Graft Killed Eko Today —Ayobolu
Former Special Adviser to Governor Babatunde Fashola on Information and Strategy, Segun Ayobolu has lamented that corruption and mismanagement killed the Lagos State Government’s newspaper, Eko Today, several years ago.
He called on the state government to revive the newspaper so that events in Lagos State could be well reported.
Ayobolu delivered a lecture at the ongoing Press Week of the Lagos State Ministry of Information Nigeria Union of Journalists, NUJ chapter, on Wednesday in Ikeja, Lagos, southwest Nigeria, while speaking on the topic,”Bridging the information gap between government and the public: The Lagos Example.”
“I believe, for instance, that Lagos State should revive its own newspaper. Even though Lagos is still the headquarters of the media industry, Lagos is still grossly under-reported. The defunct Eko Today was run aground not because it was not be a viable enterprise but due to mismanagement, incompetence and corruption.
“Again, Lagos should consider establishing its own news agency to more effectively engage the professional skills of its information officers and more efficiently gets its messages to existing news media,” Ayobolu said.
According to him, to strengthen the Fashola administration’s on-going efforts to bring about positive behavioural changes among the populace, it would also be appropriate to consider the establishment of a Lagos State Public Orientation Agency.
Ayobolu stated at the commencement of this lecture: “We refer to the constitutional obligation of the media to hold government accountable as well as inform the people accurately in the best interest of democracy and development. This necessarily implies that the media must maintain the highest standards of ethical rigour.
“Unfortunately, the abysmal current level of remuneration and welfare in the media makes most media practitioners vulnerable to corrupt enticement to the detriment of their professional integrity and the national interest.”
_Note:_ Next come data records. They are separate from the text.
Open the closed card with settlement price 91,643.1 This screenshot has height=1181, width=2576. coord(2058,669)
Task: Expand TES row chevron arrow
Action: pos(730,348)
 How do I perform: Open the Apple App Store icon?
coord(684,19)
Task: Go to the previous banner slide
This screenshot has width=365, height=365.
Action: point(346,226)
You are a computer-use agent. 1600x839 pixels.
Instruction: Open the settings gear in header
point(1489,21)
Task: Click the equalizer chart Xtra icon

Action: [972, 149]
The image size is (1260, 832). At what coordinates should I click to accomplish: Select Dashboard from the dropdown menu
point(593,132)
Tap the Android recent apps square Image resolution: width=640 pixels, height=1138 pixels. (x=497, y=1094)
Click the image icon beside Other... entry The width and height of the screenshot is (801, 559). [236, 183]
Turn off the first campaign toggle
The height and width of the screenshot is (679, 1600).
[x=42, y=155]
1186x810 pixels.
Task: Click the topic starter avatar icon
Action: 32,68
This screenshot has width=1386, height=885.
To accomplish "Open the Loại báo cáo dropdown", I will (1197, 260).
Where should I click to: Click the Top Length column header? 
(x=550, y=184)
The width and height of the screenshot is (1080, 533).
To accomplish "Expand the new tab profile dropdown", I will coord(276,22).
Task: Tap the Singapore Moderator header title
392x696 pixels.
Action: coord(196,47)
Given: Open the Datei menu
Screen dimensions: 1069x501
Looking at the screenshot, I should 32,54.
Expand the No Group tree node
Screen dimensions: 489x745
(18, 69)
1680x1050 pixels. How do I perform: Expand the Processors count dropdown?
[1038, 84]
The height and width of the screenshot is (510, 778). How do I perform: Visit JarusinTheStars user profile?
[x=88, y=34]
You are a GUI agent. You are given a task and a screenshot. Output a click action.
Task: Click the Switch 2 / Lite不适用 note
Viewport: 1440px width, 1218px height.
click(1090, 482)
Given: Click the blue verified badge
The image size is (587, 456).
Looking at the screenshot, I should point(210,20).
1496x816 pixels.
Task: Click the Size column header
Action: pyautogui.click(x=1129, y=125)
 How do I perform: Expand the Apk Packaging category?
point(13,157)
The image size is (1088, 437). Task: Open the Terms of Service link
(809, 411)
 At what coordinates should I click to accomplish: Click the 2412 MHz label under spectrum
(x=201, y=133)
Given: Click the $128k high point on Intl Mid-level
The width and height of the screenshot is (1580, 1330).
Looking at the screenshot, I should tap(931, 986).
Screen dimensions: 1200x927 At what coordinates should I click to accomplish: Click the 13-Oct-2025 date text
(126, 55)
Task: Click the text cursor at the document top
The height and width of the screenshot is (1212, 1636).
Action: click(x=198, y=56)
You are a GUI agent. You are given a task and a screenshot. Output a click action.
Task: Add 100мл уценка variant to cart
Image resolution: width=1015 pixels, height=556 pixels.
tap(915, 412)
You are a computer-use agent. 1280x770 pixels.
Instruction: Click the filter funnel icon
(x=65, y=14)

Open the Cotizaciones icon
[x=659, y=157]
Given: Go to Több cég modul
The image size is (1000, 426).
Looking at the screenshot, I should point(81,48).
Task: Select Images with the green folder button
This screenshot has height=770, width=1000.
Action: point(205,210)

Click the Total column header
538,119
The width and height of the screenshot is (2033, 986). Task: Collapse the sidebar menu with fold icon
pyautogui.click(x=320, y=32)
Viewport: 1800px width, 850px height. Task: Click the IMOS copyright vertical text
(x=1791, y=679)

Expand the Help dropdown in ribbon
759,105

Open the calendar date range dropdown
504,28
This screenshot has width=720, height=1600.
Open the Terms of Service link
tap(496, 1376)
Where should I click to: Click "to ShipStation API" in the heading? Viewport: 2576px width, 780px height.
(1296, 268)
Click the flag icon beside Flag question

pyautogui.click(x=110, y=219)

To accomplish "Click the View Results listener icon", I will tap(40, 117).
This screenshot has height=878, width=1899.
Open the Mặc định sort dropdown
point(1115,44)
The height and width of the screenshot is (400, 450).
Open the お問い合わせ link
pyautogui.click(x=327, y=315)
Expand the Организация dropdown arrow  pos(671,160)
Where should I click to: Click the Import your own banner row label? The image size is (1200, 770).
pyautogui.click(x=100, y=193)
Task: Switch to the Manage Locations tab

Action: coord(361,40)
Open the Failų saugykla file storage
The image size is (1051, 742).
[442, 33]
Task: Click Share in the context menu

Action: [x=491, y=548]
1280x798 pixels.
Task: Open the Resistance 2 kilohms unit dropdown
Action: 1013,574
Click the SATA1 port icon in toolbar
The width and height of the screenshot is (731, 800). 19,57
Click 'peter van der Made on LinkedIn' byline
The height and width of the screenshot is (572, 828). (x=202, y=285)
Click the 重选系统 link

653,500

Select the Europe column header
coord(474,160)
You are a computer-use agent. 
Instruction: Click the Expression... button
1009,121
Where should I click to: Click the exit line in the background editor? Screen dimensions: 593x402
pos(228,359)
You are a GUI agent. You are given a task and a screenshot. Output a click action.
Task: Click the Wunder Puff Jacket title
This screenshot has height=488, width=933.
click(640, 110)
Ayobolu said this is one reason the NUJ should intensify efforts to enhance the working conditions and welfare within the profession, adding that the NUJ must also help more effectively publicise the Freedom of Information Act so that the public could be more aware of its provisions and media practitioners better equipped to utilise its provisions to help bridge the information gap between the government and the public and promote the rapid development of Nigeria.
Ayobolu, a veteran journalist added that since the exit of former President, Olusegun Obasanjo, there is now greater respect for the rule of law as elections were becoming increasingly more credible.
“The obsession with capturing Lagos State at all costs has ebbed. Information management under Fashola, therefore, takes place within the context of more harmonious Federal-Lagos relations. Some of the innovations of the Fashola Administration in information management include the more intensive use of social media, the giving of account of its activities to the people every hundred days, the publication of the Lagos Indicator and the introduction of the revolutionary Traffic radio that is already making such tremendous impact within a very short time.
“Even though so much has been done to bridging the information gap between the government and the public in Lagos, the government cannot afford to rest on its oars in this regard. Effective communication between the government and the people must be a continuous, never ending process,” he stated.